3) Install the loader joystick hydraulic valve (called valve 2) downstream of the previous valve.
4) Return the tank lines from both valves to the tractor.

So if you're doing this with a modern day Kubota and even a John Deere, go out and buy the power beyond plate and you're golden. When you're trying to do with with a 35 year old IH built in UK (but I'm in US), things get challenging. 

So step 1 was to locate a power beyond end plate for my Kontak valve. Here is the original end plate with no power beyond part. SEE PICTURE 1.

Luckily Case-IH parts diagrams show the optional power beyond plate. So start web surfing. The only place on the continent that apparently had one of these was a salvage yard in Canada. So I order it, shows up 5 days later, and think things are downhill from here. 
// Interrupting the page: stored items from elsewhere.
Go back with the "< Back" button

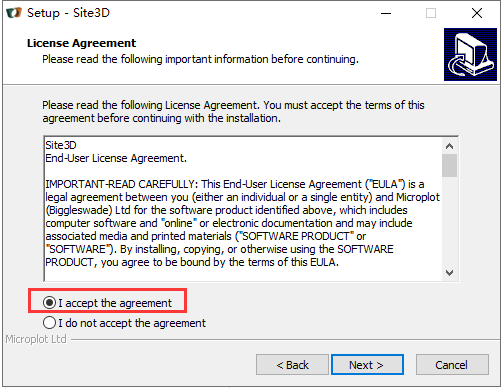pyautogui.click(x=292, y=365)
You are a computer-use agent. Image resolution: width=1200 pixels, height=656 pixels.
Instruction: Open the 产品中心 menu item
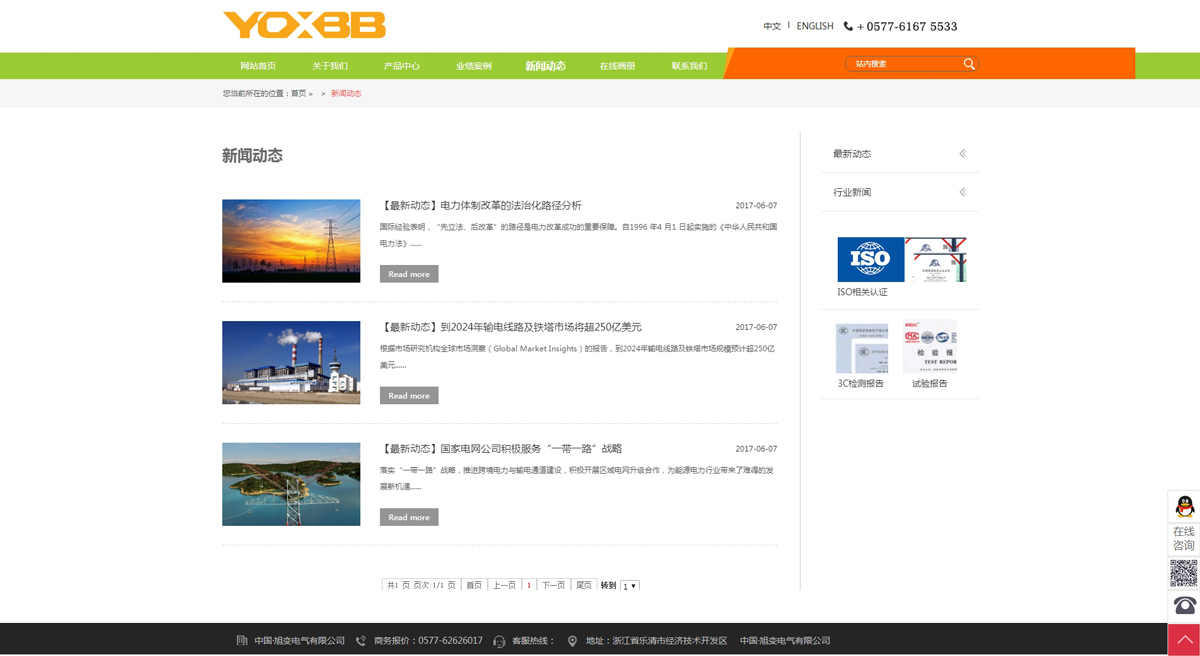401,66
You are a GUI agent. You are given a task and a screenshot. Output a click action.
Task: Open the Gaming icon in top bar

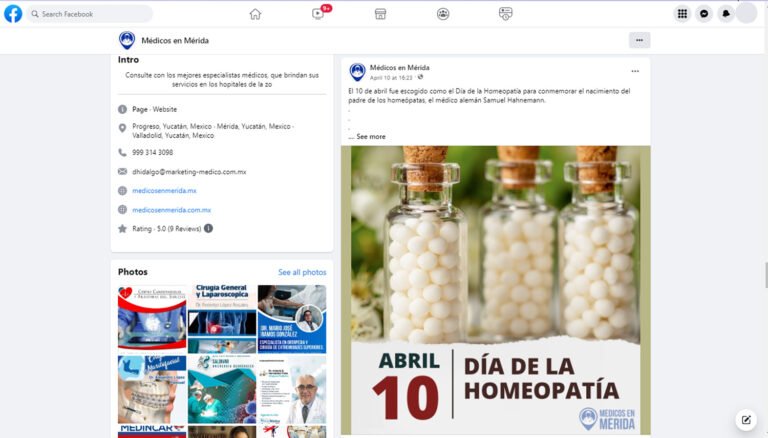505,14
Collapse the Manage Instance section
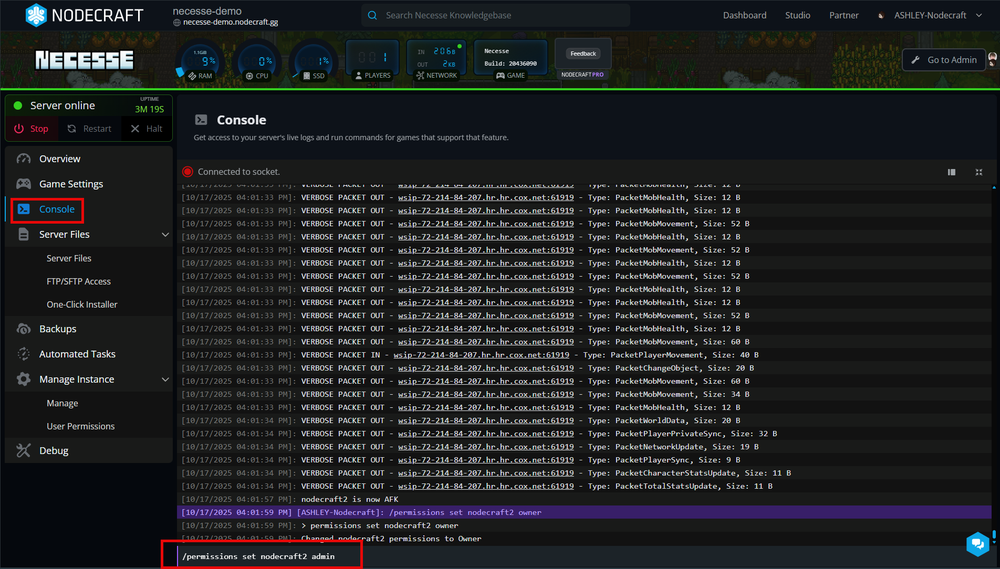Viewport: 1000px width, 569px height. point(165,379)
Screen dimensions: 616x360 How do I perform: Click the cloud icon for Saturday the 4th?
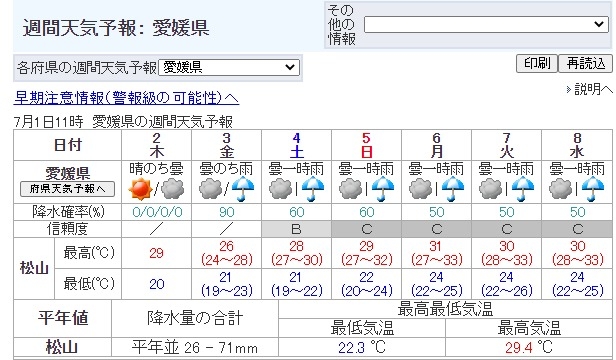(280, 189)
Well I scratch my head while looking at this new end plate and something's missing. This has got to be a power beyond plug (pressure carry over adapter as Kontak calls it) for the end plate. Something has got to block the high pressure fluid front going back down the tank return internal cavities of the end plate. I look on Case-IH parts and nothing. It lists an adapter but it's unclear whether that adapter is the pressure carry over adapter or the 3/4 BSP fitting to fit to the end plate. Googling the "adapter" part number returns nothing. So I post a plea for help on 3 different forums including this one. No one knows what I'm talking about or has a lead. So I start to poke around for Kontak valve parts-these are really tough to find by the way which surprises me. My tractor and Case-IH loader both have Kontak valves. Searching for "pressure carry over adapter" leads me to a place in UK. I ping them and the guy I talked to was really helpful and pointed me towards this (I highly recommend P&R Hydraulics Limited in UK). 
SEE PICTURE 2

For about $30 I order this adapter and it shows up like 3 weekdays later (someone tell me how Royal air delivered items show up in about 1/2 the time that USPS takes for shipping something in this country). This adapter mates to the 3/4BSP in the end plate and reduced down to 1/2BSP. So now I can get to work. 
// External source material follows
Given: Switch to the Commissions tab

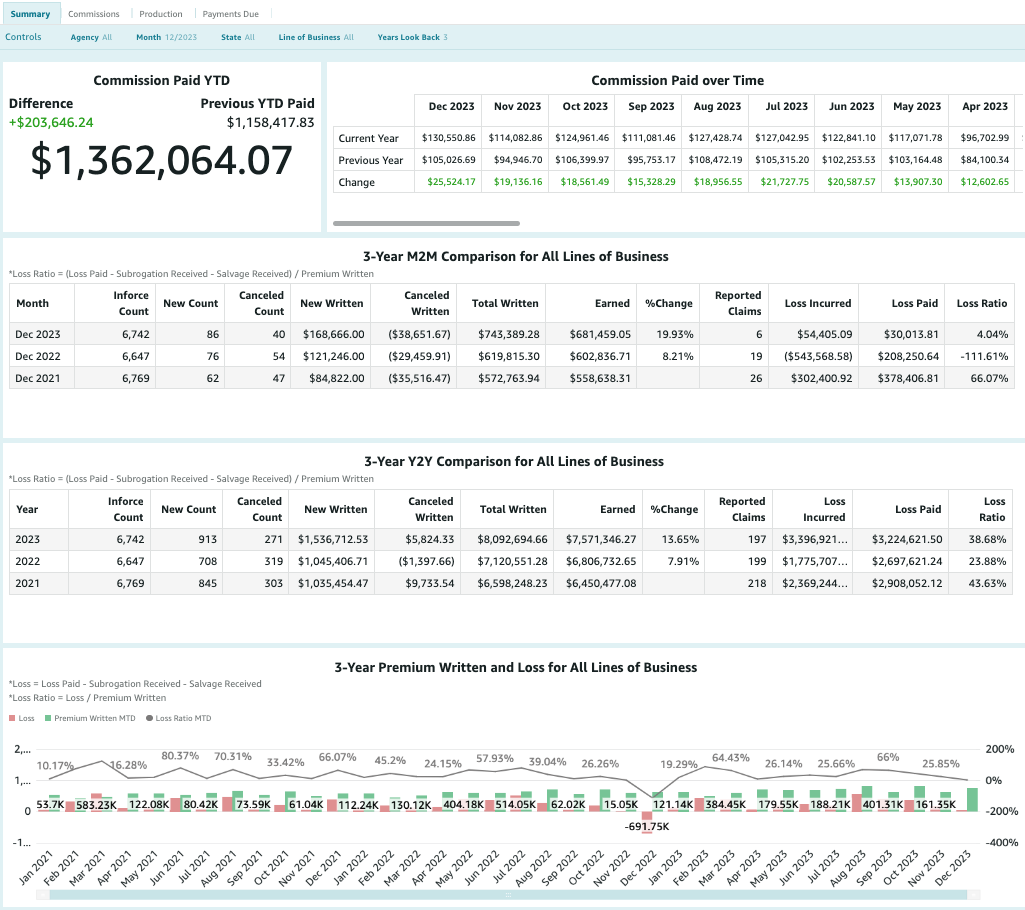Looking at the screenshot, I should click(x=94, y=14).
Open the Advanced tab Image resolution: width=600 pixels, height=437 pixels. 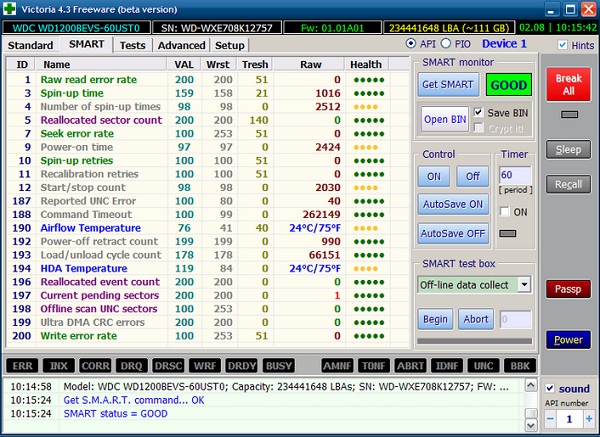pyautogui.click(x=181, y=45)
So with a BSP to Swagelok elbow, I make the connection to the power beyond end plate (note that IH call this new end plate High Pressure Carry Over). 
SEE PICTURE 3

This is the high pressure that gets routed to the IN port of hydraulic valve 1 (the valve that controls the auxiliary outlets). Next the tank line for hydraulic valve 1 gets routed to a Tee that will allow the tank from hydraulic valve 2 (the loader valve) to be combined with. I tried to keep all the lines tucked under the fender and I used tubing instead of flexible hoses in most places. 
SEE PICTURE 4

The power beyond from valve 1 gets routed to valve 2 (the loader valve). Here's a picture of valve 1 showing all the hard lines. 
SEE PICTURES 5 AND 6

You can also see valve 2 from the loader. For valve 1, the 4 smaller lines that are bent down and to the right are for the auxiliary hydraulics. 

Because there will be times I will want to remove the loader, I decided to use quick disconnects for the power beyond and tank attachments to valve 2. I mounted these quick disconnects near the front of the tractor. 
SEE PICTURE 7

So when the loader is off the tractor, I need to use a small jumper to connect this front power beyond quick disconnect to the front tank return quick disconnect (because this tractor has an open center hydraulic system. 
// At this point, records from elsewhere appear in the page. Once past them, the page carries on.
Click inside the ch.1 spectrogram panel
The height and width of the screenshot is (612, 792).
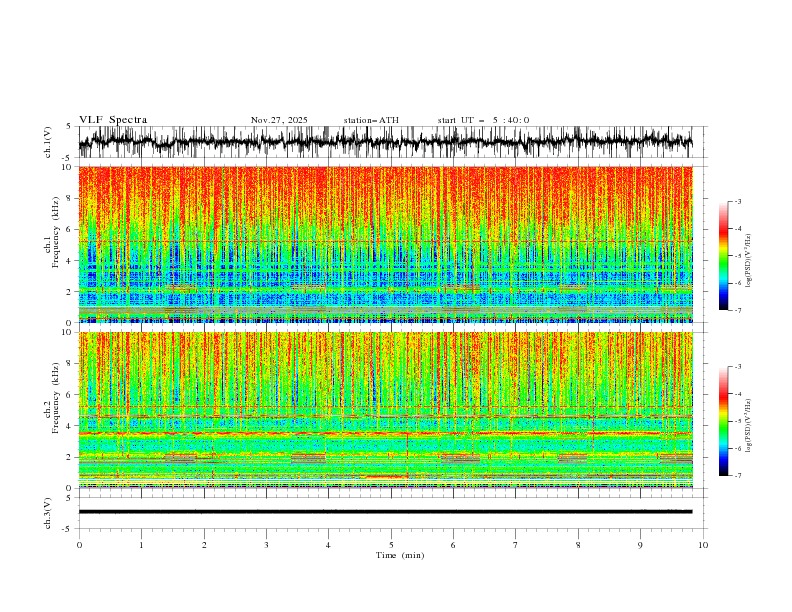(x=385, y=244)
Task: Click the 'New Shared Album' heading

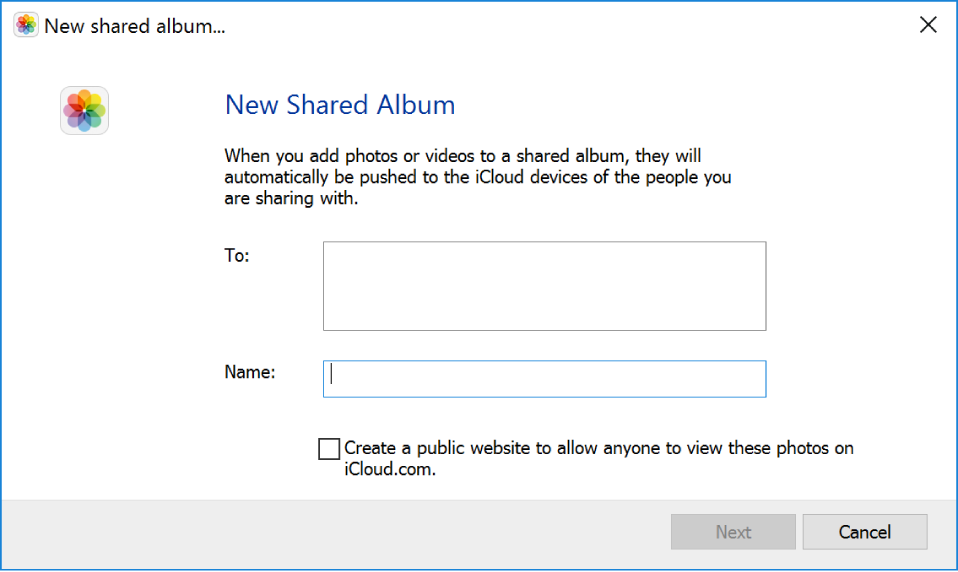Action: click(x=340, y=105)
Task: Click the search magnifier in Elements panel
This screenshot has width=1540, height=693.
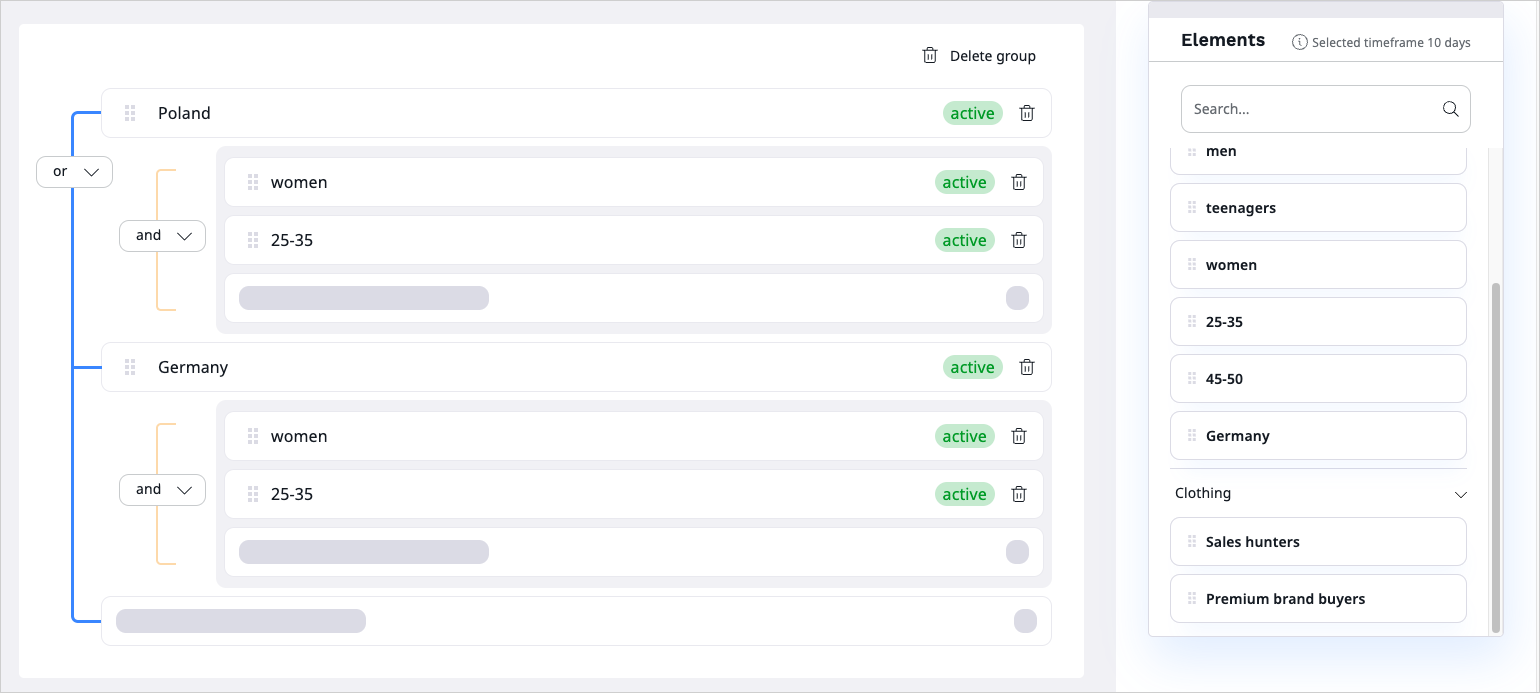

Now for the tank return, I read around and most suggestion were to remove the transmission/hydraulic reservoir plug near the RS axle and drill/tap the plug to NPT or BSP. This plug is a common O-ring boss size (-16) so it was much easier (and probably cheaper) just to find the right fitting (in my case I went from -16 O-ring boss to 3/4 NPT. Then I ran a flexible hose from the Tee (I mentioned earlier) to this transmission/hydraulic reservoir port as shown here:
SEE PICTURE 8

After days and nights of tube bending and flaring, I was able to throw the loader on. Here is the loader attached (I need to repaint it still):


I hope someone who tries to do something similar finds this post useful.


----------



## farmertim (Dec 1, 2010)

Great work there, tyrotownship. A lot of planning and forethought. Well done on the tutorial.


----------



## Hoodoo Valley (Nov 14, 2006)

Very nicely done and welcome to the forum!


----------